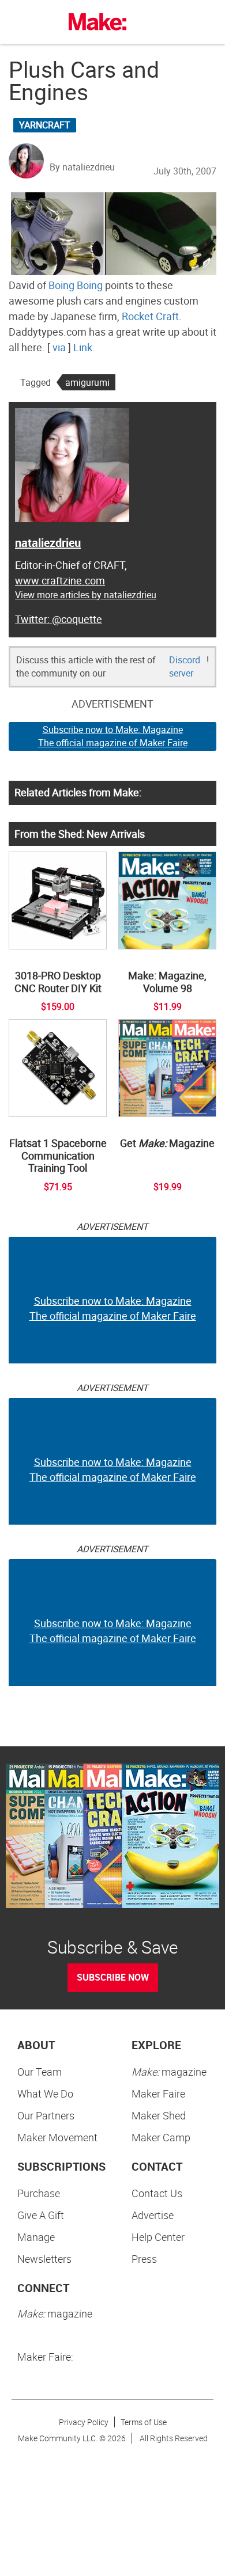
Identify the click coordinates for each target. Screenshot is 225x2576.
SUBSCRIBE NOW (113, 1977)
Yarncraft (44, 125)
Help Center (158, 2237)
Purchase (38, 2193)
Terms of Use (144, 2422)
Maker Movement (57, 2137)
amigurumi (87, 382)
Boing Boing (75, 285)
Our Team (39, 2072)
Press (144, 2259)
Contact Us (157, 2193)
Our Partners (45, 2115)
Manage (36, 2237)
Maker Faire (158, 2093)
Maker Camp (161, 2137)
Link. (84, 347)
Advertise (153, 2215)
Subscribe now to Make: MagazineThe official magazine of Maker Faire (112, 736)
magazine (169, 2072)
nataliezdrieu (48, 542)
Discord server (184, 666)
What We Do (45, 2093)
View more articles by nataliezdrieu (85, 594)
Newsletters (44, 2259)
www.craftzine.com (60, 580)
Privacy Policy (83, 2422)
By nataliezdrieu (82, 167)
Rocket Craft (150, 316)
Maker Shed (159, 2115)
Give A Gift (40, 2215)
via (59, 347)
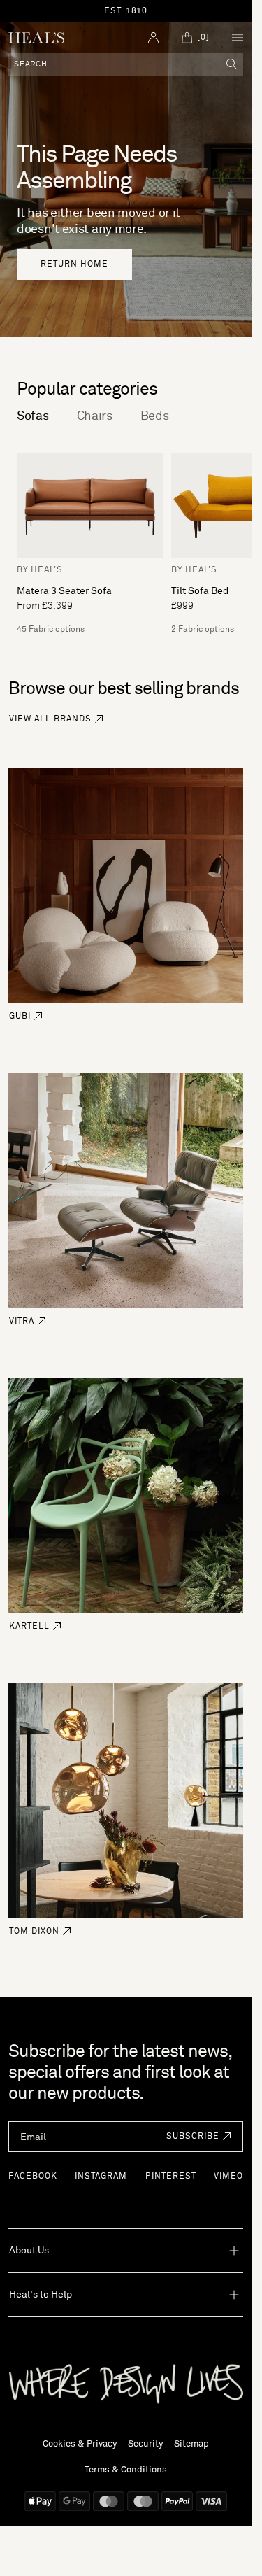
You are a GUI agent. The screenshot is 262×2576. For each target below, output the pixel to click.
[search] (232, 64)
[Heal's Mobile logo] (36, 37)
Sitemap (191, 2444)
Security (145, 2444)
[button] (195, 2136)
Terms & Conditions (126, 2470)
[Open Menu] (237, 38)
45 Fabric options (51, 629)
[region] (125, 11)
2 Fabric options (202, 629)
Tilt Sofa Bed (199, 591)
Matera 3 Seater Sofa (64, 591)
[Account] (153, 37)
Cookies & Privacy (80, 2444)
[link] (74, 264)
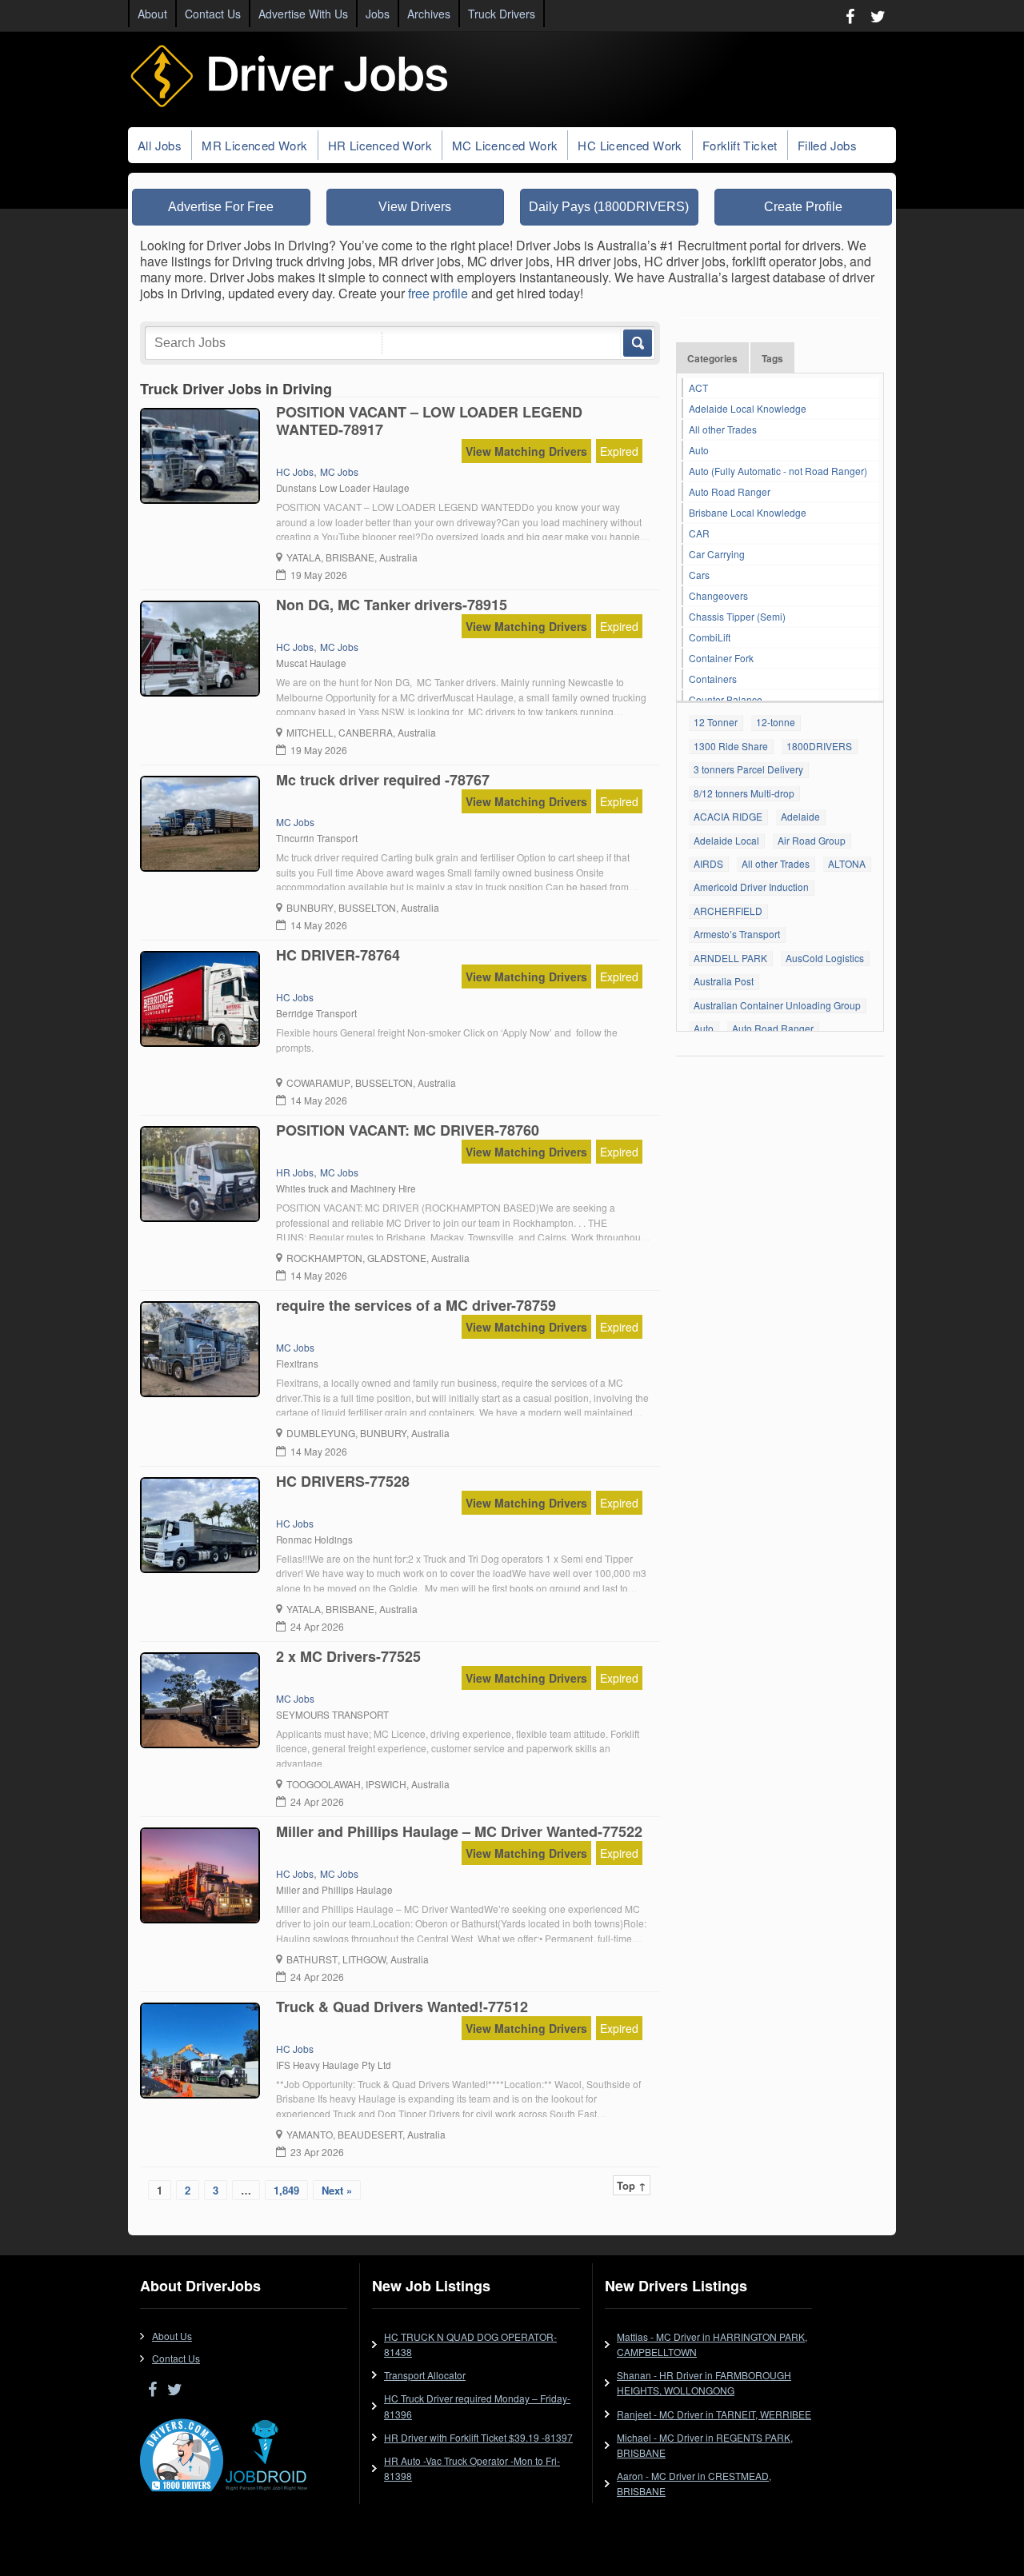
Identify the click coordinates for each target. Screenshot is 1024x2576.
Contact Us (213, 14)
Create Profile (803, 207)
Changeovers (718, 595)
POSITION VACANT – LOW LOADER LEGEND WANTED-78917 (429, 420)
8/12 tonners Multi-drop (744, 793)
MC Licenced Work (505, 145)
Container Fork (721, 658)
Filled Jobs (827, 145)
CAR (699, 533)
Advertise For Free (221, 207)
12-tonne (775, 722)
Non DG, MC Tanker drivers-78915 (391, 604)
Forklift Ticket (740, 145)
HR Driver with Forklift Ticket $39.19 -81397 (478, 2437)
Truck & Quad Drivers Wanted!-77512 (402, 2006)
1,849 (286, 2190)
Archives (428, 14)
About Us (172, 2335)
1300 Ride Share (731, 746)
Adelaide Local (726, 840)
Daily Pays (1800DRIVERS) (609, 207)
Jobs (378, 14)
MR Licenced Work (254, 145)
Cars (699, 574)
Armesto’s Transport (737, 934)
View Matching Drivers (526, 451)
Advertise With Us (303, 14)
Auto (699, 450)
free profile (438, 293)
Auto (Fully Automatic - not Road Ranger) (778, 470)
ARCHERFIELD (728, 910)
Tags (772, 358)
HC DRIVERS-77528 (343, 1481)
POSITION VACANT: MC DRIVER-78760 (407, 1130)
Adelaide (800, 816)
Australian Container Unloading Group (777, 1005)
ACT (698, 387)
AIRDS (708, 863)
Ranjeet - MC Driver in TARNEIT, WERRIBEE (714, 2414)
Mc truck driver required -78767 (383, 779)
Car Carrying (717, 554)
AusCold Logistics (825, 958)
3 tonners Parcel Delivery (748, 769)
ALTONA (847, 863)
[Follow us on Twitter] (878, 15)
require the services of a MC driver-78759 (416, 1305)
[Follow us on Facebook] (850, 15)
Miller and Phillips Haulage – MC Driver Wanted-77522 (459, 1831)
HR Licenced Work (380, 145)
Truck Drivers (501, 14)
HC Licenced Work (630, 145)
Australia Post (724, 981)
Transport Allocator (425, 2375)
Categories (712, 358)
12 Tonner (716, 722)
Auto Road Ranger (729, 491)
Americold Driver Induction (751, 886)
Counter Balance (725, 699)
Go (636, 343)
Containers (713, 678)
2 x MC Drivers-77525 (348, 1656)
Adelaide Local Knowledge (747, 408)
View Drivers (414, 207)
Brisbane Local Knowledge (747, 512)
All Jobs (160, 145)
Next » (337, 2190)
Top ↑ (631, 2185)
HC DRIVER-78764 (338, 955)
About (152, 14)
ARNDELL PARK (730, 958)
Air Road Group (812, 840)
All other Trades (723, 429)
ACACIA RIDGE (728, 816)
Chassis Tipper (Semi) (737, 616)
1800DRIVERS (819, 746)
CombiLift (709, 637)
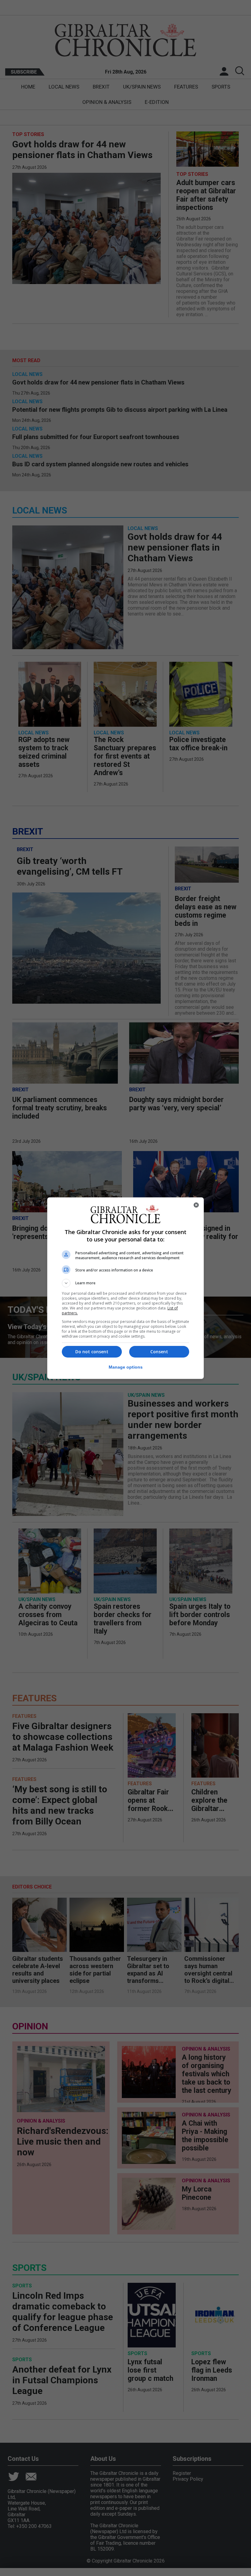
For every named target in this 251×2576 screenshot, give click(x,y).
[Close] (196, 1205)
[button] (125, 1283)
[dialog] (125, 1288)
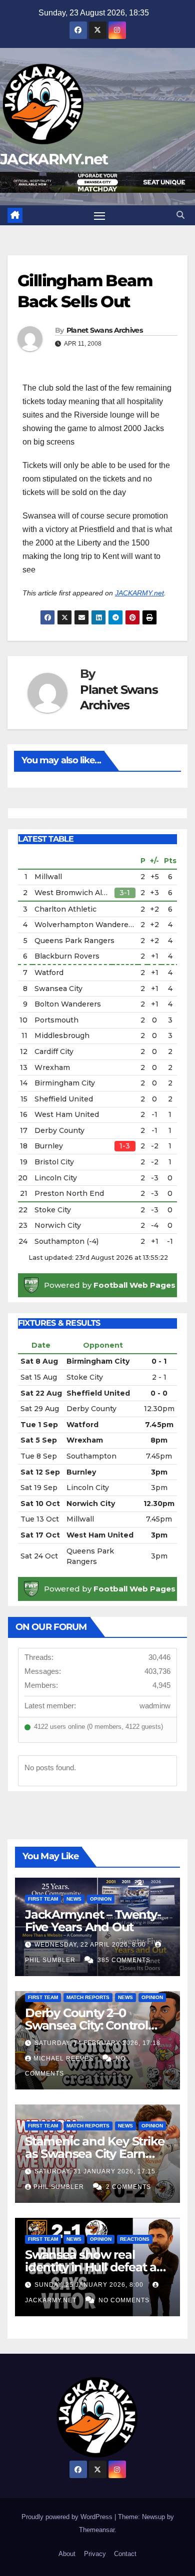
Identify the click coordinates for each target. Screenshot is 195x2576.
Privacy (95, 2554)
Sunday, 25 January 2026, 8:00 (90, 2284)
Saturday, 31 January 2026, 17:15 (95, 2171)
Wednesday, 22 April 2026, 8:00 (91, 1944)
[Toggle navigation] (99, 215)
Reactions (135, 2239)
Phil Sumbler (60, 2186)
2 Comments (128, 2186)
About (67, 2554)
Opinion (101, 1899)
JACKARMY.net (54, 159)
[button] (180, 215)
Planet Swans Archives (104, 330)
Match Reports (88, 1997)
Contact (125, 2554)
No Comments (124, 2300)
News (74, 1899)
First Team (43, 1899)
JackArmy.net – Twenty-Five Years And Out (93, 1920)
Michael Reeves (65, 2058)
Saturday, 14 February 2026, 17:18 (97, 2043)
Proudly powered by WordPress (68, 2517)
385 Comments (124, 1960)
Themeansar (96, 2530)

# Task description
Only the entries themselves should be output, word for word, with all pictures omitted.

# Output for this task
Identify the click coordinates for each target. Screenshot is 225x2576.
SUBSCRIBE NOW (113, 1977)
Yarncraft (44, 125)
Help Center (158, 2237)
Purchase (38, 2193)
Terms of Use (144, 2422)
Maker Movement (57, 2137)
amigurumi (87, 382)
Boing Boing (75, 285)
Our Team (39, 2072)
Press (144, 2259)
Contact Us (157, 2193)
Our Partners (45, 2115)
Manage (36, 2237)
Maker Faire (158, 2093)
Maker Camp (161, 2137)
Link. (84, 347)
Advertise (153, 2215)
Subscribe now to Make: MagazineThe official magazine of Maker Faire (112, 736)
magazine (169, 2072)
nataliezdrieu (48, 542)
Discord server (184, 666)
What We Do (45, 2093)
View more articles by nataliezdrieu (85, 594)
Newsletters (44, 2259)
www.craftzine.com (60, 580)
Privacy Policy (83, 2422)
By nataliezdrieu (82, 167)
Rocket Craft (150, 316)
Maker Shed (159, 2115)
Give A Gift (40, 2215)
via (59, 347)
You are a GUI agent. The screenshot is 262×2576. For each target below, output the pixel to click.
[search] (232, 64)
[Heal's Mobile logo] (36, 37)
Sitemap (191, 2444)
Security (145, 2444)
[button] (195, 2136)
Terms & Conditions (126, 2470)
[Open Menu] (237, 38)
45 Fabric options (51, 629)
[region] (125, 11)
2 Fabric options (202, 629)
Tilt Sofa Bed (199, 591)
Matera 3 Seater Sofa (64, 591)
[Account] (153, 37)
Cookies & Privacy (80, 2444)
[link] (74, 264)
Identify the click coordinates for each target. Screenshot is 1024x2576.
Contact Us (213, 14)
Create Profile (803, 207)
Changeovers (718, 595)
POSITION VACANT – LOW LOADER LEGEND WANTED-78917 (429, 420)
8/12 tonners Multi-drop (744, 793)
MC Licenced Work (505, 145)
Container Fork (721, 658)
Filled Jobs (827, 145)
CAR (699, 533)
Advertise For Free (221, 207)
12-tonne (775, 722)
Non DG, MC Tanker drivers-78915 (391, 604)
Forklift Ticket (740, 145)
HR Driver with Forklift Ticket $39.19 -81397 (478, 2437)
Truck & Quad Drivers Wanted!-77512 (402, 2006)
1,849 (286, 2190)
Archives (428, 14)
About Us (172, 2335)
1300 Ride Share (731, 746)
Adelaide Local (726, 840)
Daily Pays (1800DRIVERS) (609, 207)
Jobs (378, 14)
MR Licenced Work (254, 145)
Cars (699, 574)
Armesto’s Transport (737, 934)
View Matching Drivers (526, 451)
Advertise With Us (303, 14)
Auto (699, 450)
free profile (438, 293)
Auto (Fully Automatic - not Road Ranger) (778, 470)
ARCHERFIELD (728, 910)
Tags (772, 358)
HC DRIVERS-77528 (343, 1481)
POSITION VACANT: MC DRIVER-78760 (407, 1130)
Adelaide (800, 816)
Australian Container Unloading Group (777, 1005)
ACT (698, 387)
AIRDS (708, 863)
Ranjeet - MC Driver in TARNEIT, WERRIBEE (714, 2414)
Mc truck driver required -78767 (383, 779)
Car Carrying (717, 554)
AusCold Logistics (825, 958)
3 tonners Parcel Delivery (748, 769)
ALTONA (847, 863)
[Follow us on Twitter] (878, 15)
require the services of a MC driver-78759 (416, 1305)
[Follow us on Facebook] (850, 15)
Miller and Phillips Haulage – MC Driver Wanted-77522 (459, 1831)
HR Licenced Work (380, 145)
Truck Drivers (501, 14)
HC Licenced Work (630, 145)
Australia Post (724, 981)
Transport Allocator (425, 2375)
Categories (712, 358)
12 Tonner (716, 722)
Auto Road Ranger (729, 491)
Americold Driver Induction (751, 886)
Counter Balance (725, 699)
Go (636, 343)
Containers (713, 678)
2 x MC Drivers-77525 (348, 1656)
Adelaide Local Knowledge (747, 408)
View Drivers (414, 207)
Brisbane Local Knowledge (747, 512)
All Jobs (160, 145)
Next » (337, 2190)
Top ↑ (631, 2185)
HC DRIVER-78764 (338, 955)
About (152, 14)
ARNDELL PARK (730, 958)
Air Road Group (812, 840)
All other Trades (723, 429)
ACACIA RIDGE (728, 816)
Chassis Tipper (Semi) (737, 616)
1800DRIVERS (819, 746)
CombiLift (709, 637)
For every named target in this 251×2576 screenshot, give click(x,y).
[Close] (196, 1205)
[button] (125, 1283)
[dialog] (125, 1288)
Identify the click coordinates for each target. Screenshot is 195x2576.
Privacy (95, 2554)
Sunday, 25 January 2026, 8:00 (90, 2284)
Saturday, 31 January 2026, 17:15 (95, 2171)
Wednesday, 22 April 2026, 8:00 (91, 1944)
[Toggle navigation] (99, 215)
Reactions (135, 2239)
Phil Sumbler (60, 2186)
2 Comments (128, 2186)
About (67, 2554)
Opinion (101, 1899)
JACKARMY.net (54, 159)
[button] (180, 215)
Planet Swans Archives (104, 330)
Match Reports (88, 1997)
Contact (125, 2554)
No Comments (124, 2300)
News (74, 1899)
First Team (43, 1899)
JackArmy.net – Twenty-Five Years And Out (93, 1920)
Michael Reeves (65, 2058)
Saturday, 14 February 2026, 17:18 (97, 2043)
Proudly powered by WordPress (68, 2517)
385 Comments (124, 1960)
Themeansar (96, 2530)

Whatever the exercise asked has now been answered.